2023/24 Taught Postgraduate Module Catalogue
TRAN5340M Transport Data Science
15 creditsClass Size: 40
Module manager: Dr Robin Lovelace
Email: r.lovelace@leeds.ac.uk
Taught: Semester 2 (Jan to Jun) View Timetable
Year running 2023/24
Pre-requisite qualifications
Students must have access to and experience using recent versions of R (4.0.0 minimum) and RStudio e.g installed on their own computers with at least 8 GB RAM (recommended) or via university IT. Attending the Introduction to R one-off 3 hour workshop (semester 1 Computer Skills workshop) and experience of using R (e.g. having used it for work, in previous degrees or having completed an online course) is essential. Students can demonstrate this by showing evidence that they have completed an online course such as the first 4 sessions in the RStudio Primers series https://rstudio.cloud/learn/primers or DataCamp’s Free Introduction to R course: https://www.datacamp.com/courses/free-introduction-to-r. This is an advanced and research-led module. Evidence of substantial programming and data science experience in previous professional or academic work, in languages such as R or Python, also constitutes sufficient pre-requisite knowledge for the course.This module is not approved as an Elective
Module summary
The quantity, diversity and availability of transport data is increasing rapidly, requiring skills in the management and interrogation of data and databases. Recent years have seen a new wave of 'big data' and 'data science' changing the world, with the Harvard Business Review describing Data Science as the 'sexiest job of the 21st century' (see hbr.org). Transport researchers increasingly need to take data from a wide range of sources and perform a wide range of methods on them to inform the decision-making process.Despite these developments the transport sector has been slow to adapt to new methods and workflows. The Transport Systems Catapult, for example, identified a skills gap in "skilled technical talent capable of handling and analysing very large datasets compiled from multiple sources" (see ts.catapult.org.uk).This module takes a practical approach to learning about data science tools and their application to investigating transport issues. The focus is on practical data science with a focus on data at zone, origin-destination route and route network levels. By the end of the course students will be able to make use of a wide range of datasets to answer real-world transport planning questions.Objectives
Understand the structure of transport datasets, from origin-destination to street segment levels Understand how to obtain, clean and store transport related data.

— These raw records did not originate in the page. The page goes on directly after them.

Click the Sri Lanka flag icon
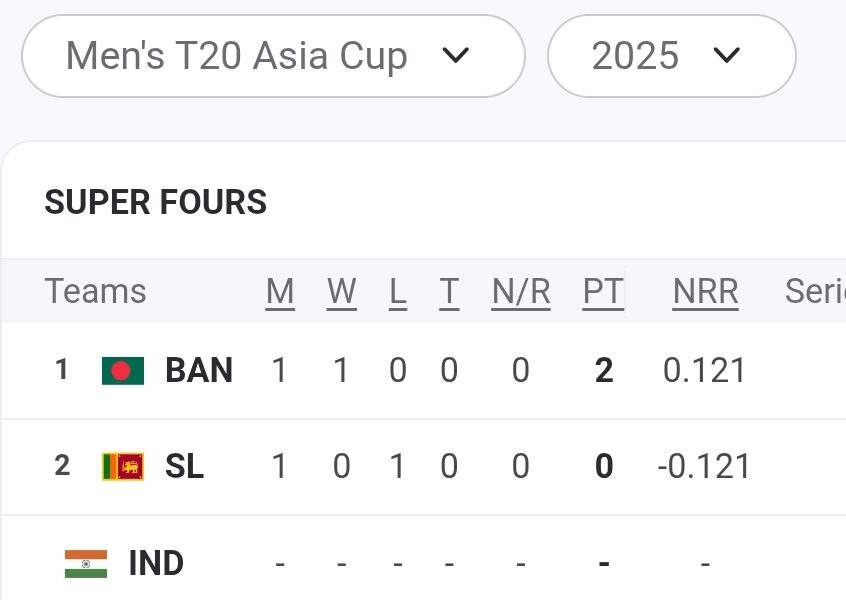 [123, 466]
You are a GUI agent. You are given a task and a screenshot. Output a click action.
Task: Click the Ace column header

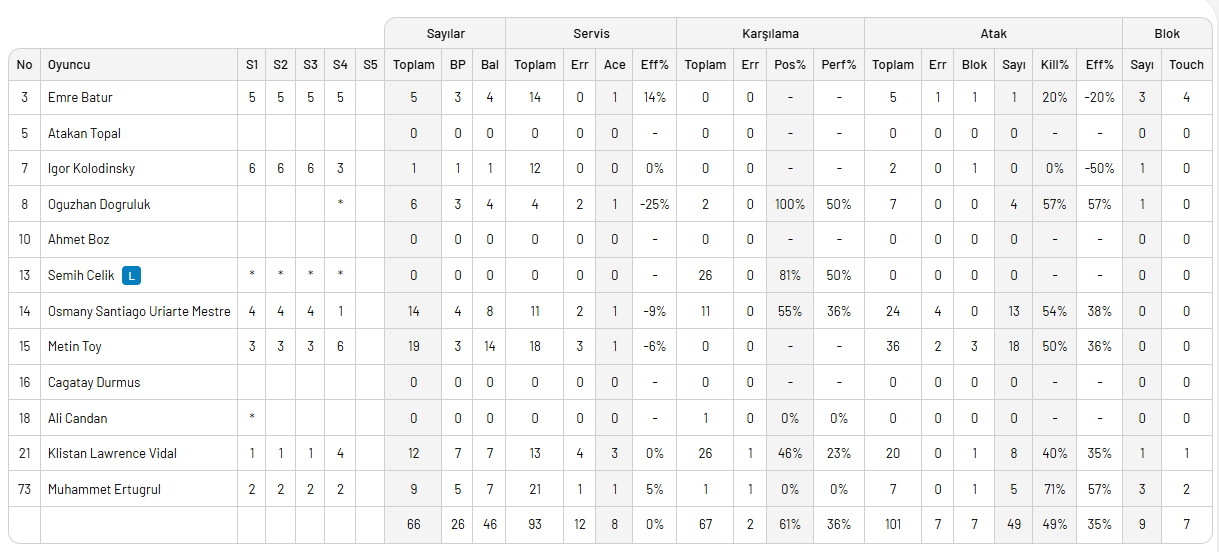click(615, 65)
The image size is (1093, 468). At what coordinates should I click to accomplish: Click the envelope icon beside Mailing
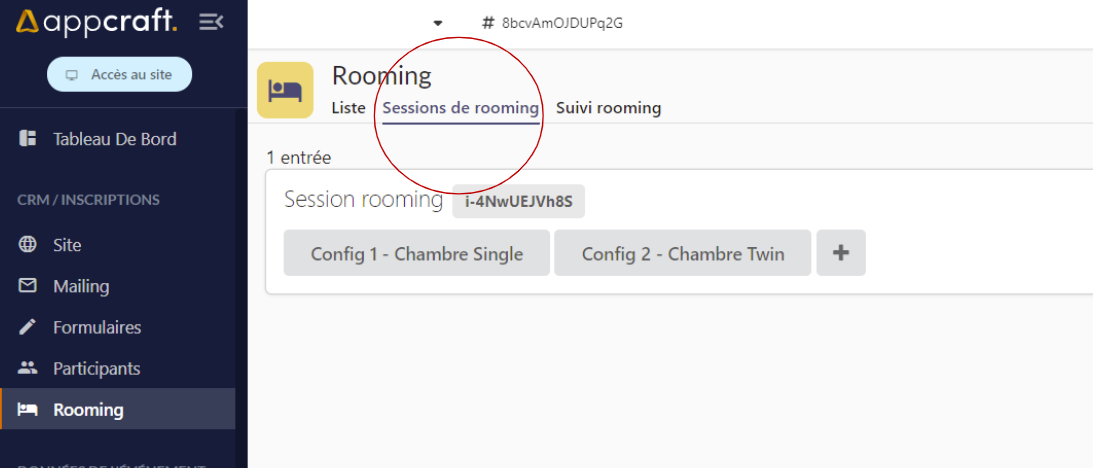pos(28,286)
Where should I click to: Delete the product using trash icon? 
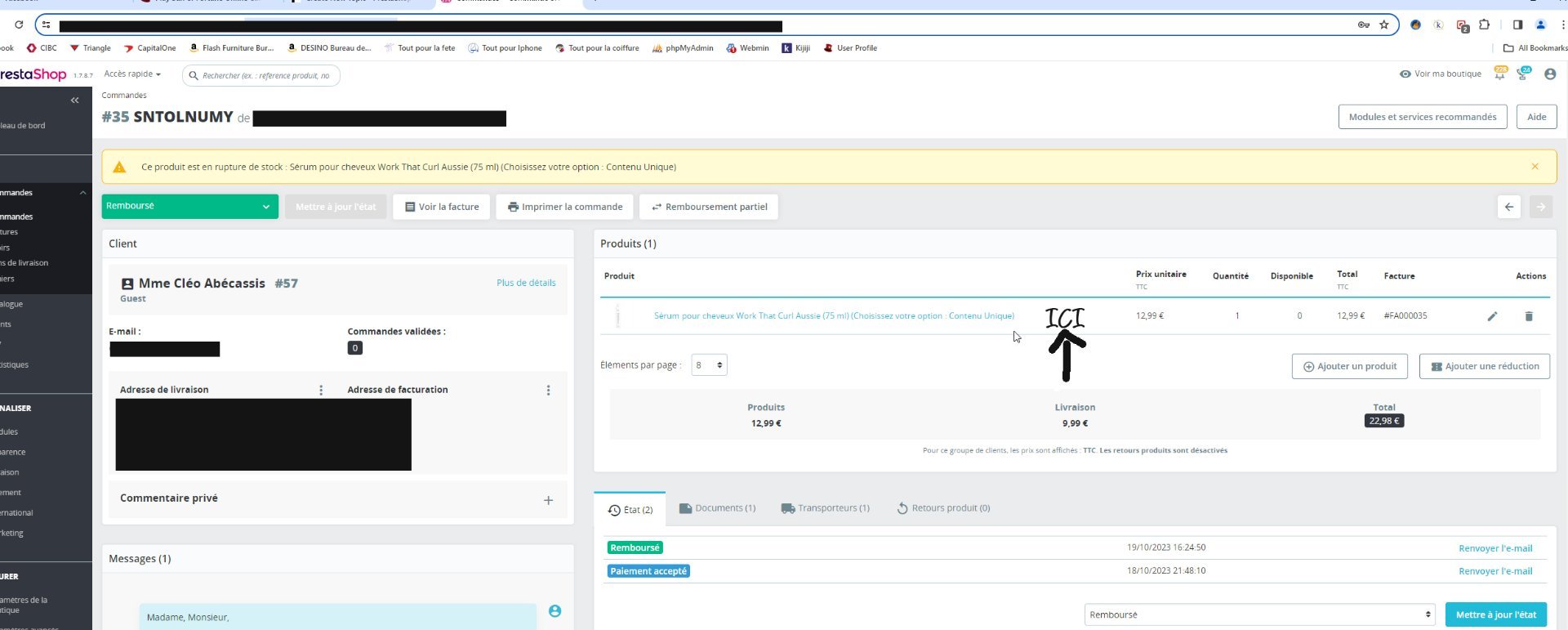[x=1529, y=316]
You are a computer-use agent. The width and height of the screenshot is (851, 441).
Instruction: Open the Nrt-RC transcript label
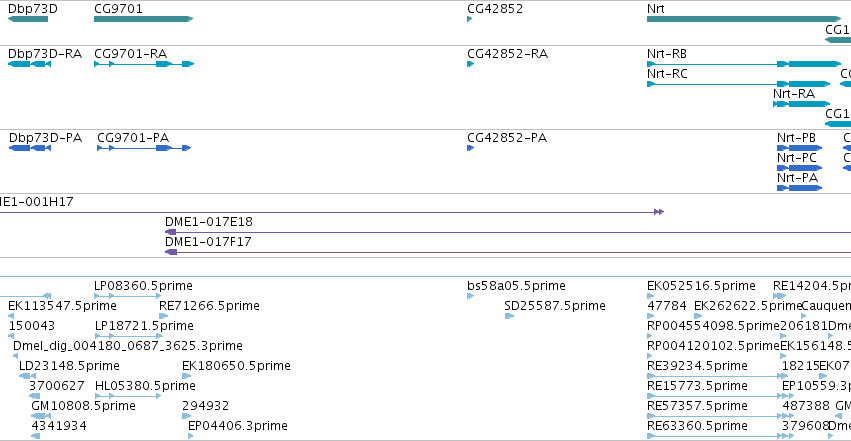pos(667,74)
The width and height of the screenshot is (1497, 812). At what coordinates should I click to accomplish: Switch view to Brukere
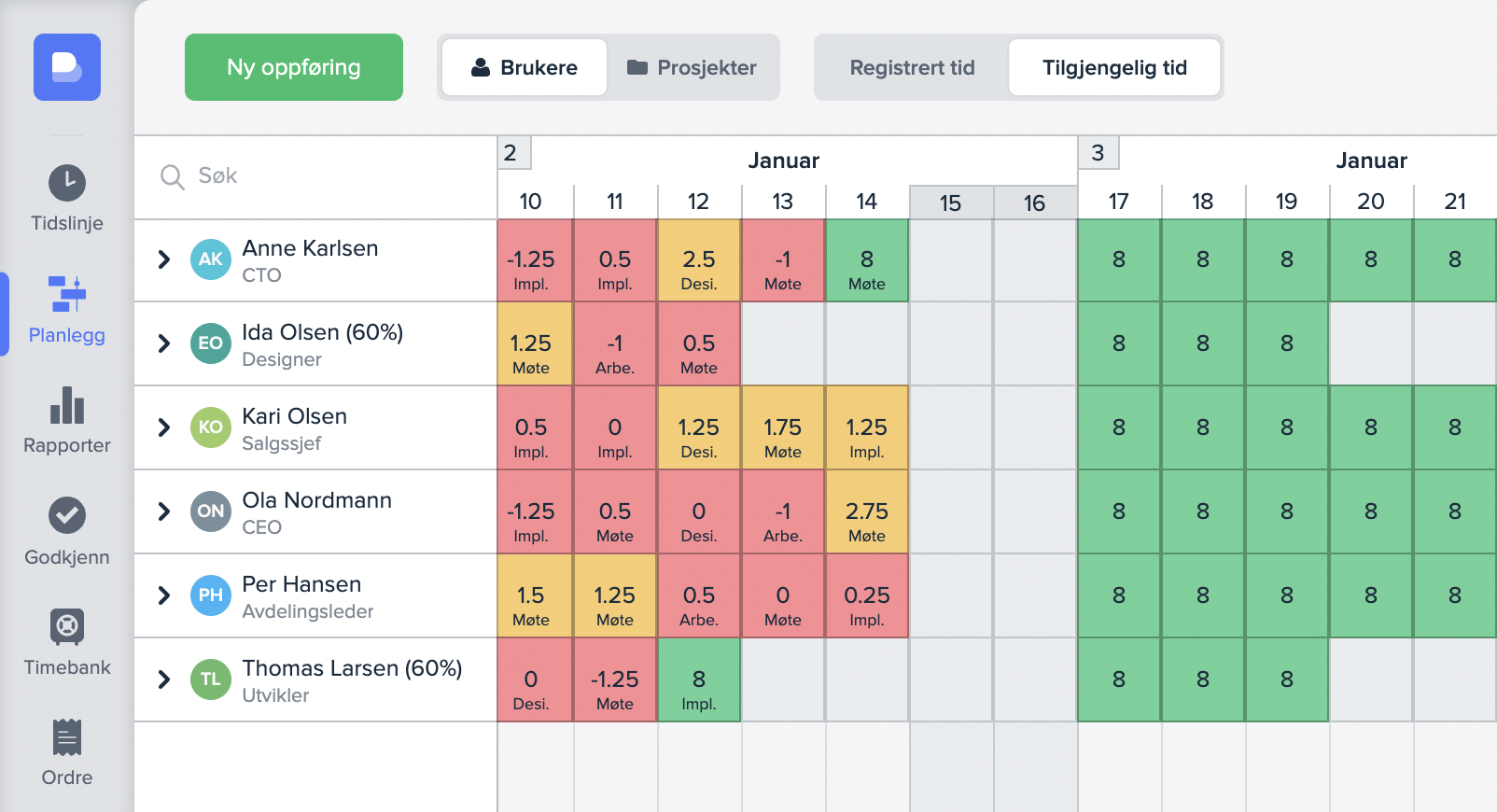pyautogui.click(x=525, y=67)
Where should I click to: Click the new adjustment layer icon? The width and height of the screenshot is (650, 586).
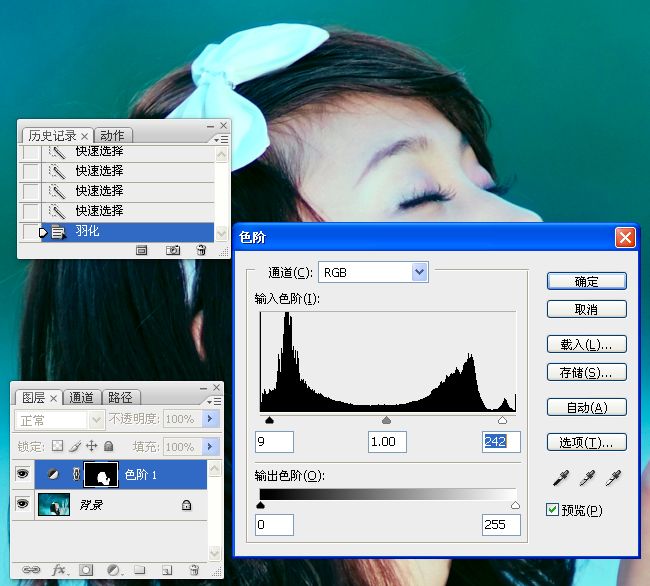click(113, 569)
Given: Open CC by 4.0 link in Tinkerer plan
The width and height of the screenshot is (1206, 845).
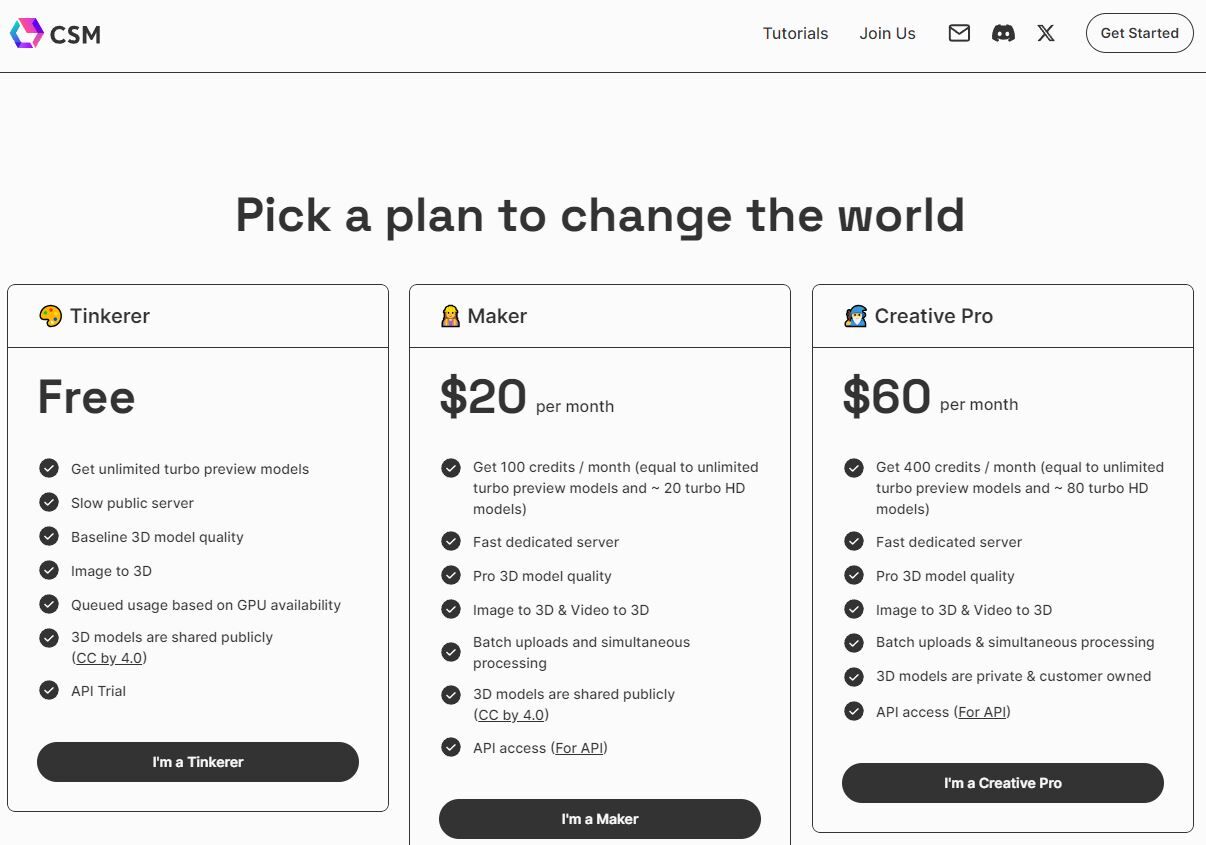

Gain proficiency in command-line tools for handling large transport datasets.
Produce data visualizations, static and via interactive web maps
Learn where to find large transport datasets and assess data quality
Learn how to join together the components of transport data science into a cohesive project portfolio
Learning outcomes
Students will become confident at working in data science teams working on transport problems; in selecting appropriate tools to answer societal and business questions with a range of input data types; and understanding the wider implications of the increasing use of data science for transport planning and engineering.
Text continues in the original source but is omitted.